Running Modem->x86 Box->PC on 1gig ethernet directly over Cat6 cables still ended me up with erratic downloads speeds capping out around 250mbps when SQM was enabled at 330mbps. WIth SQM disabled I got the full 350mbps WAN speed.

I will redo the test tomorrow and send you the log files from your script.

I do have a theory... the cable connection I have from Virgin Media is well known to be highly speed variable during peak hours. On their forums people regularly report that during peak evening times their speed (on an advertised 350mbps package) can drop as low as 50mbps.

If the speed of the SQM managed link is varying widely and dropping well below the configured ingress speed - would that have a dramatically adverse effect on SQM performance?

Yes, it would. I have some custom scripts that might work better under these conditions. will be a few days before I can get them to you.

EDIT: by the way, you will not regret getting that x86 router up and running. so don't worry that you've wasted your time.

yea, welcome to "high-speed" cable.
if your isp is the bottleneck, no sqm-setup on your end will make any difference.
i "downgraded" from 200mbps to 50 three years ago for exactly this reason.

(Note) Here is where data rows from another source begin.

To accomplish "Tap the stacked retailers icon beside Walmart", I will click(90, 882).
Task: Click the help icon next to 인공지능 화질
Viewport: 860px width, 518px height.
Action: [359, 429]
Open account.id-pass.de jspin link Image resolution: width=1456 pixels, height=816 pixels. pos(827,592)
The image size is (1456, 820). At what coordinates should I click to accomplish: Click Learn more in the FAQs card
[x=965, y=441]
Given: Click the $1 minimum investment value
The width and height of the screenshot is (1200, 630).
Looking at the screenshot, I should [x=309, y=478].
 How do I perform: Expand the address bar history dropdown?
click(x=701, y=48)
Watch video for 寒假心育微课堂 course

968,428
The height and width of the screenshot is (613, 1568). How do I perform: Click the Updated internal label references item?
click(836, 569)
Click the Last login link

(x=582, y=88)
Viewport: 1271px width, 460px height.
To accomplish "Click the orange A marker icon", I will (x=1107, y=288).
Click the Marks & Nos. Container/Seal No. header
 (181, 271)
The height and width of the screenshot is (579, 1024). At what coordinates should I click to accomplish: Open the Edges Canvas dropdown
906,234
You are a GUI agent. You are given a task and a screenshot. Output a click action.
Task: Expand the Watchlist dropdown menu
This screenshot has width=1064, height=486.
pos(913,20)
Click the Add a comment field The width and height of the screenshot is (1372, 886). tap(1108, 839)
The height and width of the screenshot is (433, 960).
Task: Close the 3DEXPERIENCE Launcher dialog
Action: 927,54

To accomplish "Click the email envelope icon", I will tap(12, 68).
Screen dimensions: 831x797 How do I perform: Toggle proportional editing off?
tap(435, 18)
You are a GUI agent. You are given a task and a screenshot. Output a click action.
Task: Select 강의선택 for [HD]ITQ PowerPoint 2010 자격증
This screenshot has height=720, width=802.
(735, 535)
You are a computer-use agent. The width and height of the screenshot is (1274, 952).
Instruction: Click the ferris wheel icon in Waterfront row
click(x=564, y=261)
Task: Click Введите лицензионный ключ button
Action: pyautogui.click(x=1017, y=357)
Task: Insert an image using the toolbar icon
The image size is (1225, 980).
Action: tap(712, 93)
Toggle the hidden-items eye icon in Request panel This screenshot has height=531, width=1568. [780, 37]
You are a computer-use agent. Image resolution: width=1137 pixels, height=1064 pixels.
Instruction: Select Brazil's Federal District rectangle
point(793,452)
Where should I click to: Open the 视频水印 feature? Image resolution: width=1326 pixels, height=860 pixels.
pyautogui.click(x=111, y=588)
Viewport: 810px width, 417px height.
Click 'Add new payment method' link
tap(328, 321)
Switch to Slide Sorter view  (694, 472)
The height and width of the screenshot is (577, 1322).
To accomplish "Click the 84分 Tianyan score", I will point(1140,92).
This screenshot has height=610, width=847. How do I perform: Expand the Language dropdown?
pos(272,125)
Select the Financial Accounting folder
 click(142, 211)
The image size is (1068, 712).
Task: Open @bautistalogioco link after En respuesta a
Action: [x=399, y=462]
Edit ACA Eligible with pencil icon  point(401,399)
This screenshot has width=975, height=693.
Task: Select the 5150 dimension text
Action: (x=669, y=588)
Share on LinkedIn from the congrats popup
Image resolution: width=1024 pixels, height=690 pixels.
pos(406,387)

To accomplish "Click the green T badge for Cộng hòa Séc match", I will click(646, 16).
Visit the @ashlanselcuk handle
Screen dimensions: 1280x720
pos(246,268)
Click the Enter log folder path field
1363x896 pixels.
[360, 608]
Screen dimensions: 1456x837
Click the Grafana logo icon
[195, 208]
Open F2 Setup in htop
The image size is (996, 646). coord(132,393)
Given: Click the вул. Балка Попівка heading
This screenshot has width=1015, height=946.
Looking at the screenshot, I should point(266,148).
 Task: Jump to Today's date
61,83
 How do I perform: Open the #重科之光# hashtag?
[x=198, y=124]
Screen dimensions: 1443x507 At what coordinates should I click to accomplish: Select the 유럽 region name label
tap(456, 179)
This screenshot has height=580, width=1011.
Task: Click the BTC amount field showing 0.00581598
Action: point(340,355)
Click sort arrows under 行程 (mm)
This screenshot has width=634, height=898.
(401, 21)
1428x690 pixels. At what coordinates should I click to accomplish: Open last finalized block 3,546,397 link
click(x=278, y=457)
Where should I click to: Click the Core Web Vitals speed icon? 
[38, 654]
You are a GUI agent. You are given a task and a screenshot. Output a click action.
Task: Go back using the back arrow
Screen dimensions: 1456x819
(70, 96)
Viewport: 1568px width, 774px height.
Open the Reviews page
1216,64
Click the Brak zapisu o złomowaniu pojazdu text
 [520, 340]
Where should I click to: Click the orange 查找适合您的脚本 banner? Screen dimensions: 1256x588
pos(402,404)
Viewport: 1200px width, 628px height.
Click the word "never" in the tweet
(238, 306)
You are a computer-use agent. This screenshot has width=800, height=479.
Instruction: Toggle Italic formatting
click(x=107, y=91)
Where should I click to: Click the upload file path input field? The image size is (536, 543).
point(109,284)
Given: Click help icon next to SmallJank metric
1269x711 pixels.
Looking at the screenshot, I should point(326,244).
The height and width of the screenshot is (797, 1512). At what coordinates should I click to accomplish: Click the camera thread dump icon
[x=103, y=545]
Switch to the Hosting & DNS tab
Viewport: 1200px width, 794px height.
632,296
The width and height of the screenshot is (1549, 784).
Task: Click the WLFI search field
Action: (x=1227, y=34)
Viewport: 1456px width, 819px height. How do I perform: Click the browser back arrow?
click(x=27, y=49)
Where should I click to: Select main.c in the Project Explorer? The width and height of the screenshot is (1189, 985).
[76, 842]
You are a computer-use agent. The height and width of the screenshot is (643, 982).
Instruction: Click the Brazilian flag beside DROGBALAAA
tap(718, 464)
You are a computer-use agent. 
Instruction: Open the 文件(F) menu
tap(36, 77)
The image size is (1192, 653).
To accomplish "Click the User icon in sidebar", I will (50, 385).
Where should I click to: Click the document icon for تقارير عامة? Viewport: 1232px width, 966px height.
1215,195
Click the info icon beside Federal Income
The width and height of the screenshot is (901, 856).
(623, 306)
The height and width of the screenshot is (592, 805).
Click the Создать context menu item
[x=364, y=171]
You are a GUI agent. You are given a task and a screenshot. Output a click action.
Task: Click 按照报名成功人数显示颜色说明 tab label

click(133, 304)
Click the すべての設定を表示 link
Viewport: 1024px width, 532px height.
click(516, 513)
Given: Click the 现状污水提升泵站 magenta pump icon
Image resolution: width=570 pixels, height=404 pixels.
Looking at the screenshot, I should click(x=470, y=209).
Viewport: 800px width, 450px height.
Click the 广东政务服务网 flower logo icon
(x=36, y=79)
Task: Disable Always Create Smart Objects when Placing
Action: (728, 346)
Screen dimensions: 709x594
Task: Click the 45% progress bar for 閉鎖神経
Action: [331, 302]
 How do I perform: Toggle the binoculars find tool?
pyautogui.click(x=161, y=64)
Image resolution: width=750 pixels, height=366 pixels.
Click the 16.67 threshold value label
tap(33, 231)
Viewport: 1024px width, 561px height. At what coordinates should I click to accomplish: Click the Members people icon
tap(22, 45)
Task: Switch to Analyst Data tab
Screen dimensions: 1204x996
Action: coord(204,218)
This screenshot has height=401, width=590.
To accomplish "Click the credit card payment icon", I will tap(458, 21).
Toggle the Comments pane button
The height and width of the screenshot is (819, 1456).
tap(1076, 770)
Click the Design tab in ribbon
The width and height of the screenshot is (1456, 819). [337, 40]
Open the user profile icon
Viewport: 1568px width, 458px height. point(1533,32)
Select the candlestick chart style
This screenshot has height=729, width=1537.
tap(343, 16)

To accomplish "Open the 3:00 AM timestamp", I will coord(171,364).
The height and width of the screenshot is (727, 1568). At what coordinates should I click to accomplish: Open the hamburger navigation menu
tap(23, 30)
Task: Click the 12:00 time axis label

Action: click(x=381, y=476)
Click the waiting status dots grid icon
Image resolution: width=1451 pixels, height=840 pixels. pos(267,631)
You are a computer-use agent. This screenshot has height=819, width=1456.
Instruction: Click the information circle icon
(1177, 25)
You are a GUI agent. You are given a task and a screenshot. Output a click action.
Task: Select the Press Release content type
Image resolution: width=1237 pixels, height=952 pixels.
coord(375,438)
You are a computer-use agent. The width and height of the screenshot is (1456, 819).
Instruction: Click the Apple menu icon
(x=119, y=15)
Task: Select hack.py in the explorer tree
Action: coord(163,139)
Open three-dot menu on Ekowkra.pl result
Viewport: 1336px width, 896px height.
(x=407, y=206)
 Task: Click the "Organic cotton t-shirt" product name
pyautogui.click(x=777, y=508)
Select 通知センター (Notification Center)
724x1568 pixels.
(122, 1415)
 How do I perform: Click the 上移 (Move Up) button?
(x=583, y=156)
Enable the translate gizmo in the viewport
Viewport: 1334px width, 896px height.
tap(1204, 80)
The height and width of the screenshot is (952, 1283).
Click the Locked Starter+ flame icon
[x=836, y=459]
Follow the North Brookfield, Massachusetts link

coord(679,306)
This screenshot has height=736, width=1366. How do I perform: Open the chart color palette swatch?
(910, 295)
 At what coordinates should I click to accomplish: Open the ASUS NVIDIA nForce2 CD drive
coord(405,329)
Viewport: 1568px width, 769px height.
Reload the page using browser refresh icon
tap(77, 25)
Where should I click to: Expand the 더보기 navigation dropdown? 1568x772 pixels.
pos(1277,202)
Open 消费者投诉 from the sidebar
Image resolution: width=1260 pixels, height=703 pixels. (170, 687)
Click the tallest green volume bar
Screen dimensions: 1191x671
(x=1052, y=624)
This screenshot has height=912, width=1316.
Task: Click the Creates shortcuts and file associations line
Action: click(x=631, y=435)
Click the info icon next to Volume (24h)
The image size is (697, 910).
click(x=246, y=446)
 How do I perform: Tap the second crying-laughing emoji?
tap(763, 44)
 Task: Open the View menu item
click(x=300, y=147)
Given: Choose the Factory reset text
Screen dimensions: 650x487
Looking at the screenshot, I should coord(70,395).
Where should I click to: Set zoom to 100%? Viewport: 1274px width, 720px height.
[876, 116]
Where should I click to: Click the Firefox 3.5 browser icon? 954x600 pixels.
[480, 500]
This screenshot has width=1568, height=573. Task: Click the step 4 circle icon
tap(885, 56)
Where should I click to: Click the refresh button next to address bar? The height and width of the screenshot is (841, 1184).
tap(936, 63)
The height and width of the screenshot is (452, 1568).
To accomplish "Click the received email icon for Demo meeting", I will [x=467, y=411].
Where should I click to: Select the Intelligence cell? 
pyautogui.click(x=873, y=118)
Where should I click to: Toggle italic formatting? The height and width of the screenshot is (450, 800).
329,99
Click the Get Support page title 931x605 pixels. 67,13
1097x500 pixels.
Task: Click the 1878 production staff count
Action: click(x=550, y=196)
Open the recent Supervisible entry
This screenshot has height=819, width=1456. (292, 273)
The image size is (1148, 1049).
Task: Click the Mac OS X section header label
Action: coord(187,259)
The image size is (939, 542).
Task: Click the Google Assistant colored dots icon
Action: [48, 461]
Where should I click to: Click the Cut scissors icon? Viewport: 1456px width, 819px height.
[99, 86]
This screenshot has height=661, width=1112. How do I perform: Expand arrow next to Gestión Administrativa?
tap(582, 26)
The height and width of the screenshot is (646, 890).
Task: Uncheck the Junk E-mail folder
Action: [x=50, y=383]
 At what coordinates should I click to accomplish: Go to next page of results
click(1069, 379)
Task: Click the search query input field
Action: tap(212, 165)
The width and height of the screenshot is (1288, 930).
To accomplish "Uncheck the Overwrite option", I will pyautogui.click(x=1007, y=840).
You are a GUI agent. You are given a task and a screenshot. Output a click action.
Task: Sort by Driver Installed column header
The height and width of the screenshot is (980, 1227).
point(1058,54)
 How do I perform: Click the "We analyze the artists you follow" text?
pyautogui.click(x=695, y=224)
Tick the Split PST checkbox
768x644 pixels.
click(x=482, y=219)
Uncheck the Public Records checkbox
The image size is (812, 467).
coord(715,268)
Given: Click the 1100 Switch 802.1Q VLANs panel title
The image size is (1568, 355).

rating internet connection for capacity is like rating a camera for raw resolution...

Yes, ingress shaping only works if the shaper has control over the true bottleneck (or rather if the shaper is the artificial bottleneck) otherwise the bottleneck will move back into the CMTS and bufferbloat will be as without enabling SQM. Now if your ISP allows its CMTS-shaper to use burst of above-contracted bandwidth to make up for more sparse transmit opportunities on a congested link, this might make cake think that it needs to throttle aggressively to get back to the desired ingress rate and that would manifest as a relatively high bandwidth loss with cake as compared to without. In that case it might make sense to try to set cake to a larger interval/target value so it gets a bit more tolerant to bursting (but note that will also increase the latency under load increase, so this does not come for free)

Indeed. I have run a few more tests today in 'off-peak' hours and SQM is running just fine at 330mbps on the x86 box.

During peak hours with SQM disabled the throughput can vary during speed tests, but not by much and stays fairly consistent through the test. With SQM enabled however, when the line speed drops below the SQM rate threshold the impact is much more severe and results in huge spikes in latency and I suspect some dropped packets - so much so it causes DSL Reports to abort the speedtest in many cases, which is something I've never seen before.

Does it do the same with fq_codel instead of cake?